[Exercise instructions]: Make an exact copy of the listing so that no picture is carried over.

[The data]:
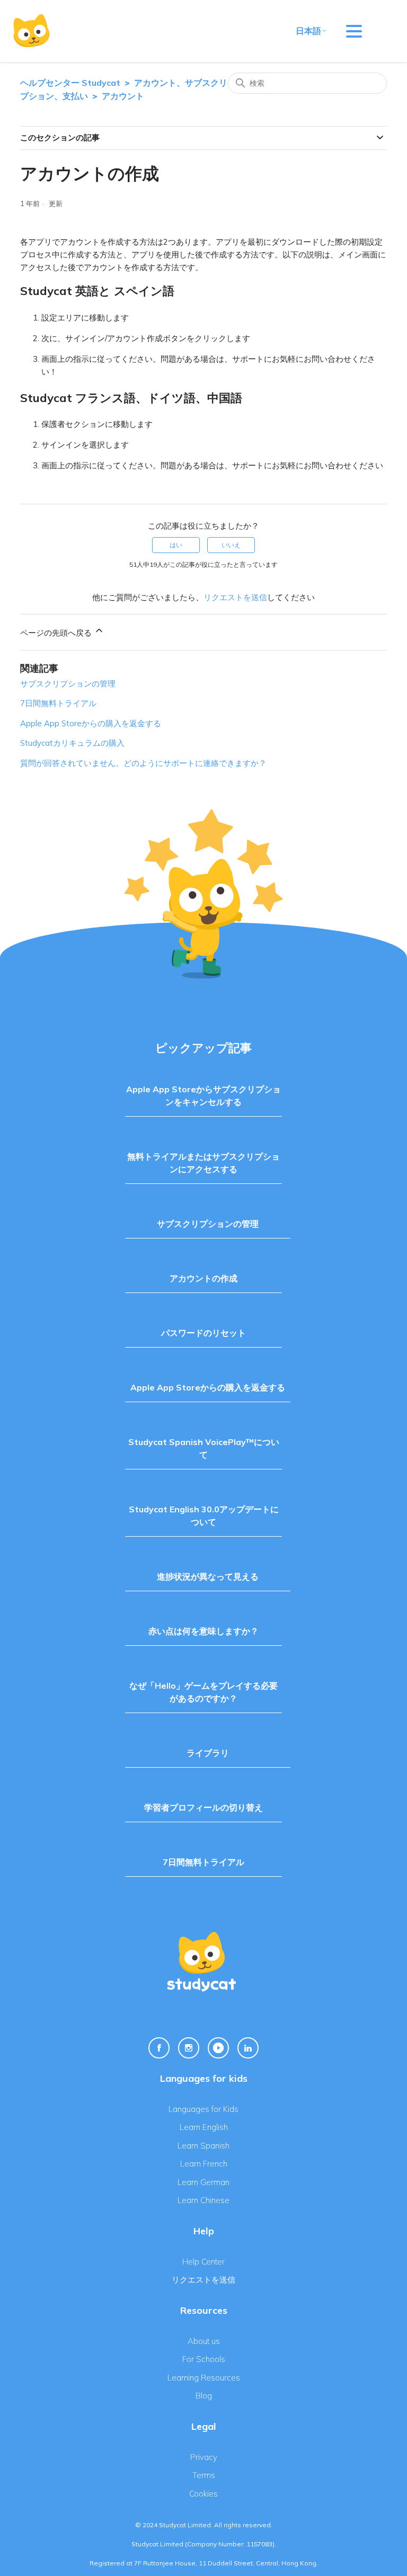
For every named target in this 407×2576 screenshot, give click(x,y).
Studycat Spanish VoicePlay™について (203, 1448)
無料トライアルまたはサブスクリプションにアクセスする (203, 1162)
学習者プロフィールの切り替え (203, 1807)
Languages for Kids (203, 2109)
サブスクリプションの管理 (68, 684)
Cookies (203, 2494)
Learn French (203, 2164)
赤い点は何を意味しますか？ (203, 1631)
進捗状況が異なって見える (208, 1576)
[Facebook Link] (159, 2047)
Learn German (203, 2182)
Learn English (204, 2127)
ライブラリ (208, 1753)
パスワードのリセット (203, 1332)
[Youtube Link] (218, 2047)
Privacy (203, 2457)
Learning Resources (203, 2378)
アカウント (123, 96)
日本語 (308, 30)
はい (176, 545)
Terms (203, 2475)
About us (204, 2341)
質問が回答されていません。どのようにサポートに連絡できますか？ (143, 763)
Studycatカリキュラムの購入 (72, 743)
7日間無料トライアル (58, 703)
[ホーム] (31, 31)
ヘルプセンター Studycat (70, 82)
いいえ (231, 545)
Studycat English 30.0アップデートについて (204, 1515)
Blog (204, 2396)
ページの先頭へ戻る (57, 633)
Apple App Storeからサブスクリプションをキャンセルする (203, 1095)
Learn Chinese (203, 2200)
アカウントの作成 (203, 1278)
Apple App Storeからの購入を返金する (90, 723)
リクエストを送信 (235, 597)
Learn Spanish (203, 2146)
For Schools (203, 2359)
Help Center (203, 2262)
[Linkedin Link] (248, 2047)
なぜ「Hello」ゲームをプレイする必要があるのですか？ (203, 1692)
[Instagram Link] (188, 2047)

[Finished task]:
For every named target in this 407×2576 screenshot, give click(x,y).
Studycat Spanish VoicePlay™について (203, 1448)
無料トライアルまたはサブスクリプションにアクセスする (203, 1162)
学習者プロフィールの切り替え (203, 1807)
Languages for Kids (203, 2109)
サブスクリプションの管理 (68, 684)
Cookies (203, 2494)
Learn French (203, 2164)
赤い点は何を意味しますか？ (203, 1631)
進捗状況が異なって見える (208, 1576)
[Facebook Link] (159, 2047)
Learn German (203, 2182)
Learn English (204, 2127)
ライブラリ (208, 1753)
パスワードのリセット (203, 1332)
[Youtube Link] (218, 2047)
Privacy (203, 2457)
Learning Resources (203, 2378)
アカウント (123, 96)
日本語 (308, 30)
はい (176, 545)
Terms (203, 2475)
About us (204, 2341)
質問が回答されていません。どのようにサポートに連絡できますか？ (143, 763)
Studycatカリキュラムの購入 (72, 743)
7日間無料トライアル (58, 703)
[ホーム] (31, 31)
ヘルプセンター Studycat (70, 82)
いいえ (231, 545)
Studycat English 30.0アップデートについて (204, 1515)
Blog (204, 2396)
ページの先頭へ戻る (57, 633)
Apple App Storeからサブスクリプションをキャンセルする (203, 1095)
Learn Chinese (203, 2200)
アカウントの作成 (203, 1278)
Apple App Storeからの購入を返金する (90, 723)
リクエストを送信 (235, 597)
Learn Spanish (203, 2146)
For Schools (203, 2359)
Help Center (203, 2262)
[Linkedin Link] (248, 2047)
なぜ「Hello」ゲームをプレイする必要があるのですか？ (203, 1692)
[Instagram Link] (188, 2047)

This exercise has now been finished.